Well, being back home on a Sunday means doing the things I can’t do in Korea. One of those is reading the Sunday Washington Post. And having a home cooked pot roast. But let’s focus on the newspaper for now.
Actually the Post, although not nearly as blatant as the NY Times, tends to piss me off with its liberal bias. But what are you gonna do? They have a decent sports section and the comics are good. Plus, you get the Washington Post Magazine as well. So there are things to enjoy if you are willing to look hard enough. Anyway, one of the writers I particularly like is Gene Weingarten. He is normally quite witty and I was looking forward to his regular column in the Sunday Magazine. Imagine my surprise and delight to find he had penned a Christmas play at the request of a reader who teaches English in Seoul. Here’s the link, but since I went to the trouble of finding the column online, I am going to take the liberty of reprinting it in full here. I’m thinking since I’m such a big fan Mr. Weingarten (and the Post lawyers) will forgive me if I have exceeded the “fair use” limitations. I hope you enjoy:
Three Wise Men and One Dope
Gene writes a Christmas pageant
By Gene Weingarten
Sunday, December 24, 2006; W36
Dear Gene: I have been in Seoul, Republic of Korea, for three days. I am here teaching English to 6-year-olds and have just been informed that I must write a short Christmas play for eight students. I must confess that I am a heathen and know little of this Christmas spirit. Can you help? There must be exactly eight roles.
– Onno Savage
“The Seoul of Christmas”
A Play in One Act
Cast: Mary, Joseph, First Wise Man, Second Wise Man, Third Wise Man, Little Drummer Boy, a Lamb and Frankenstein’s Monster.
Scene opens in a manger.
Mary: We have a baby boy!
Joseph: What shall we name him?
Little Drummer Boy: How about Park Kim Lee Ji-Soo?
Mary: That is a fine name. We’ll just call him Ji-Soo.
First Wise Man: Here is some gold, Baby Ji-Soo.
Second Wise Man: What are you, crazy? Who gives gold to a baby?
First Wise Man: Well, what did YOU bring, wise guy?
Second Wise Man: Myrrh.
First Wise Man: What is that?
Second Wise Man: It is an aromatic resin often burned at funerals to hide the smell of rotting corpses.

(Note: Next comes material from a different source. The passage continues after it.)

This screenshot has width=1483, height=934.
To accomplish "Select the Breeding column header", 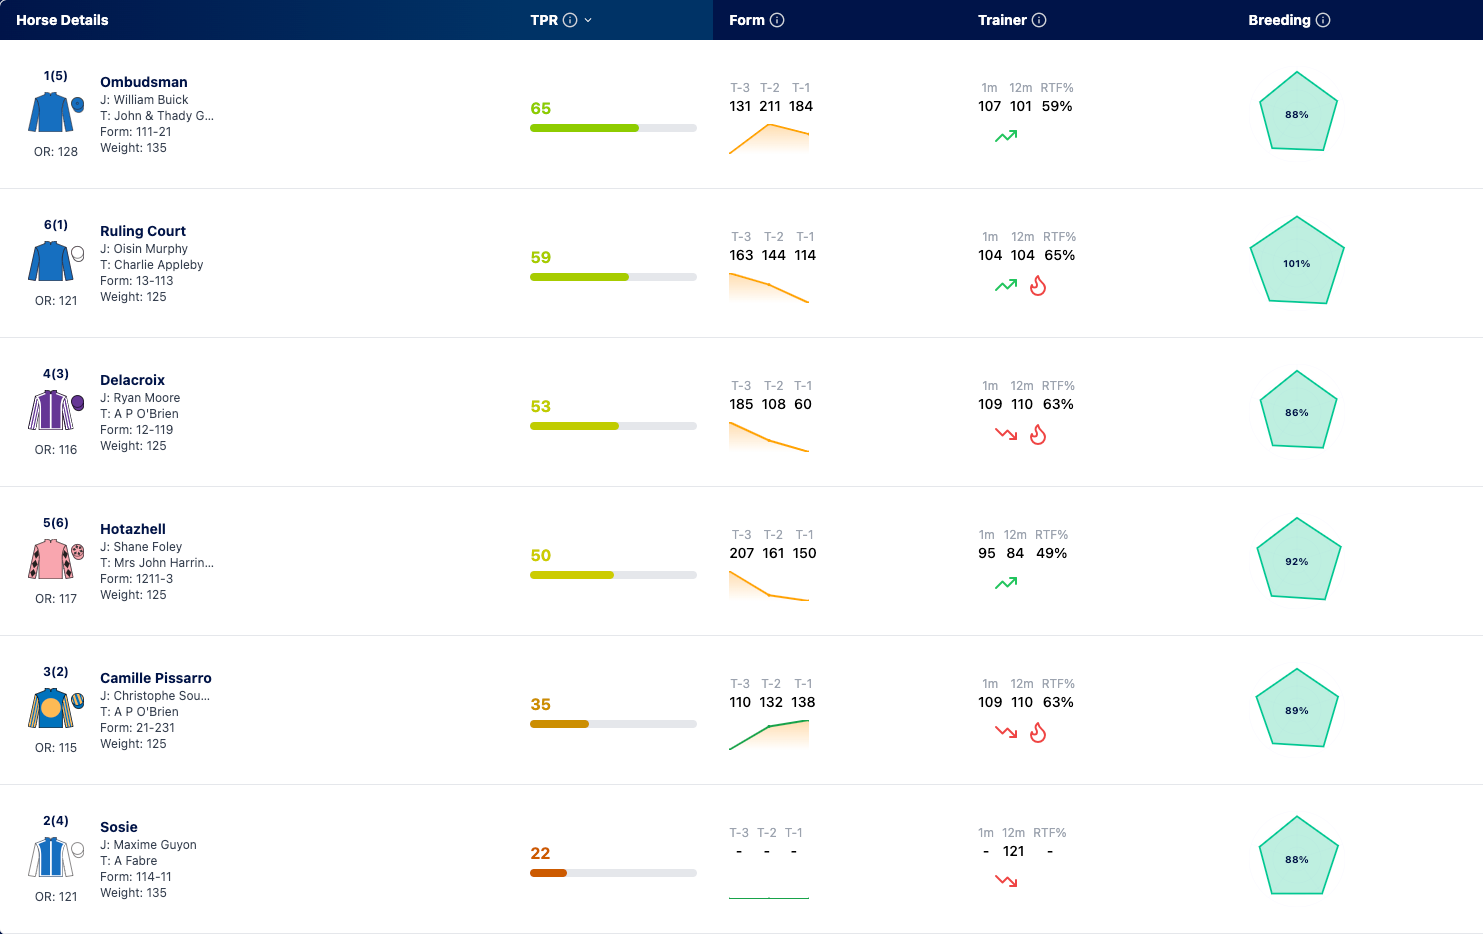I will pyautogui.click(x=1279, y=20).
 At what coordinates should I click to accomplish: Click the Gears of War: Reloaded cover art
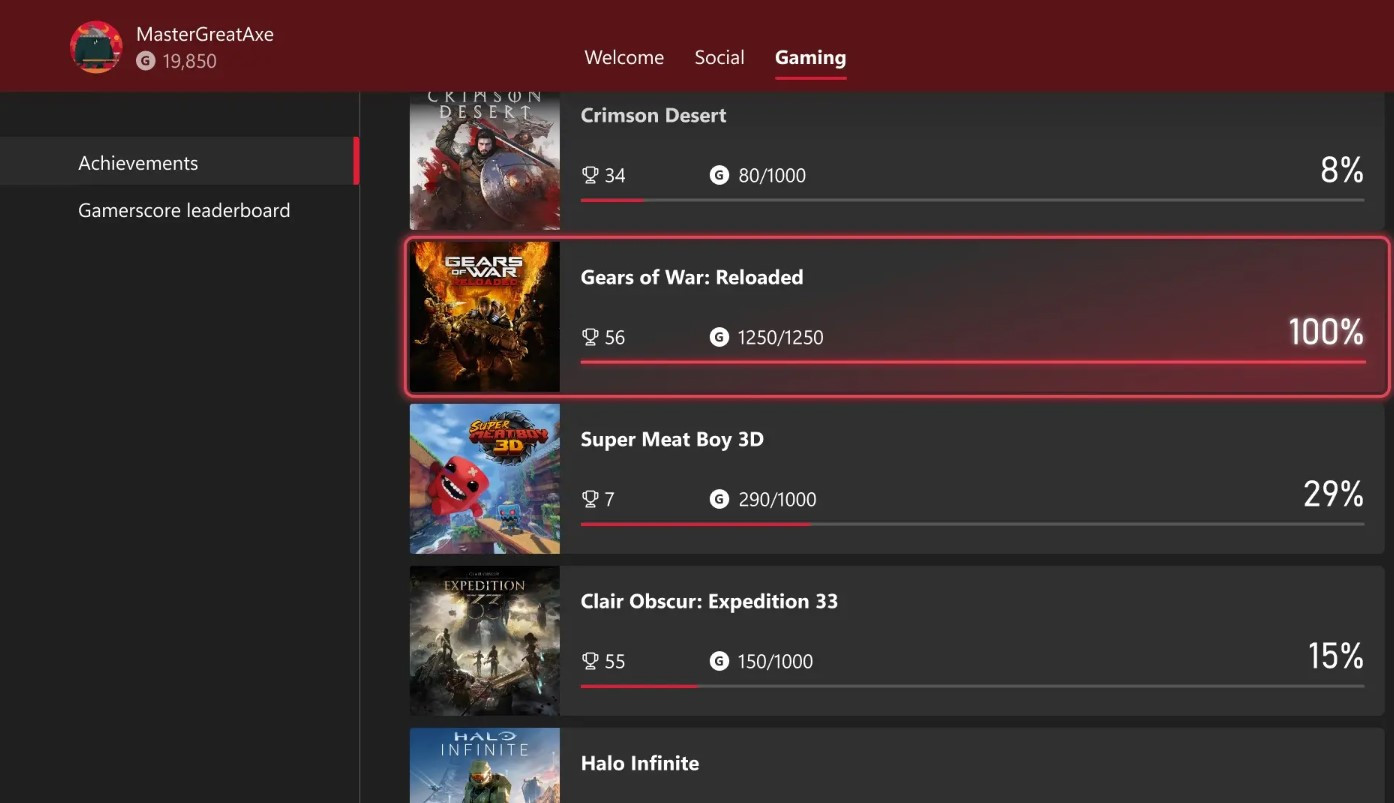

First Wise Man: Oh, that’s a LOT better.
Third Wise Man: Well, I brought this.
(Third Wise Man goes behind a tree, emerges with Frankenstein’s Monster. Sound of crying from the cradle.)
Second Wise Man: You idiot. It was supposed to be frankincense. Take that thing away.
(Third Wise Man exits with the monster. Baby quiets down.)
Little Drummer Boy: Behold, there is a giant light in the sky!
(All the other characters immediately dive for cover.)
Little Drummer Boy: No, it’s okay. We’re not being nuked by Kim Jong Il. It’s just a very bright star.
(Everyone gets up.)
Lamb: It is proclaiming the birth of a newborn king. Joy to the world!
Everyone: Joy to the world!
First Wise Man: (to Second Wise Man) Did you know lambs can talk?
Second Wise Man: No, but if you hum a few baas I can fake it.
(Little Drummer Boy plays a rimshot.)
(Third Wise Man returns.)
Third Wise Man: So why are we here, again?
First Wise Man: To adore the baby.
(Three Wise Men gather around the cradle.)
Second Wise Man: He’s definitely adorable.
First Wise Man: Yep.
Third Wise Man: He looks just like Winston Churchill.
(All the other characters stare at Third Wise Man.)
First Wise Man: Let’s hope he grows up strong and wise and just.
Second Wise Man: And filled with peace and goodwill for mankind.
Third Wise Man: With a really forgiving sense of humor.
Everyone: (loudly) AMEN!
Gene Weingarten’s e-mail address is email@example.com.
Still ten minutes to Christmas here in Virginia, but I’m staying up to see if Santa comes. I’ve been more nice than naughty this year. Honest.